B.C., Alberta and Saskatchewan gloomy as oil, resources tank

Alberta Finance Minister Doug Horner explains to reporters Wednesday why the province's economic forecast for 2013 is so gloomy.

Governments of natural resourced based economies obviously do well when commodity prices are high, and struggle when prices tank.

That's the brutal reality currently facing governments in British Columbia and Alberta and to some extent, Saskatchewan.

On Wednesday, Alberta Finance Minister Doug Horner said poor access to markets, volatile oil prices and increased production in the United States will have a negative $6 billion effect on the province's 2013-14 budget.

"I'm very, very concerned about where those (oilsands) numbers are headed," he said. according to the Canadian Press.

[ Related: Alberta finance minister offers gloomy forecast for 2013 ]
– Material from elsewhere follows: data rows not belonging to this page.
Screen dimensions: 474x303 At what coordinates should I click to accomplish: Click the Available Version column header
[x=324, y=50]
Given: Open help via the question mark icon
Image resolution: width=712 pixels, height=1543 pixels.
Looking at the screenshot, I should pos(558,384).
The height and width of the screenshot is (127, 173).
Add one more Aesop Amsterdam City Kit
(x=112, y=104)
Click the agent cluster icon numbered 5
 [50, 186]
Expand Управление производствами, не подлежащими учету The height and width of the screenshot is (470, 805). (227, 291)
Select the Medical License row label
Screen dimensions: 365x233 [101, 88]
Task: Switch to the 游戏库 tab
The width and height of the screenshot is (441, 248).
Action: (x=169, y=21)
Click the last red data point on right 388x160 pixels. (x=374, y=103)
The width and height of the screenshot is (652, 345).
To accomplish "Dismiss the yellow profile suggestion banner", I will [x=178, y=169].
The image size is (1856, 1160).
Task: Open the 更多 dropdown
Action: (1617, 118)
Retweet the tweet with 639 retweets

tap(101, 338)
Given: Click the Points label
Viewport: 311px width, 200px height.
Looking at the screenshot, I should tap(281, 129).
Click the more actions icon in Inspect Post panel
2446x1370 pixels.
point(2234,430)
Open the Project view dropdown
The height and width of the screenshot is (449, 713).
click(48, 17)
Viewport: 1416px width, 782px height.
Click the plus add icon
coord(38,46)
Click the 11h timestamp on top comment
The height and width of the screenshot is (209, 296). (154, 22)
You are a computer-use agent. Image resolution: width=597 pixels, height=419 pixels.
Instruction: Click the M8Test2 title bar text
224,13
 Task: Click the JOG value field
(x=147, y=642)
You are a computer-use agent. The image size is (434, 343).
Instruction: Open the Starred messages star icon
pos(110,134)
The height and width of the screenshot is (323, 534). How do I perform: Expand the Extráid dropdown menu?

"This is a situation that is actually affecting the Canadian GDP. It's that much of an impact on the Canadian economy."

Horner also hinted that the province will have to consider emergency austerity measures to make-up the difference and may have to break promises made in the 2012 election campaign.

Alberta isn't the only provinces facing difficulties from slumping commodity prices. In September, British Columbia's Finance Minister Mike De Jong announced that his province would not meet 2012-13 budget targets, partly because natural gas royalties were almost $250 million lower than expected.

According to the Globe and Mail, De Jong said that in order to meet the shortfall, his government would have to implement restraint measures "including a hiring freeze in the civil service, a wage freeze for non-union employees across the public sector, and a clampdown on government travel."

[ Related: B.C.'s debt rating downgraded by Moody's ]

Canada's other western province, Saskatchewan — the only province with a balanced budget — is also feeling the pinch. According to Reuters, falling resource prices means the province will only achieve a $12.4 million surplus in 2012-13 compared to a $95 million budget surplus projected in March.

It appears that the western Canada boom might be coming to an end — or at the very least, slowing down.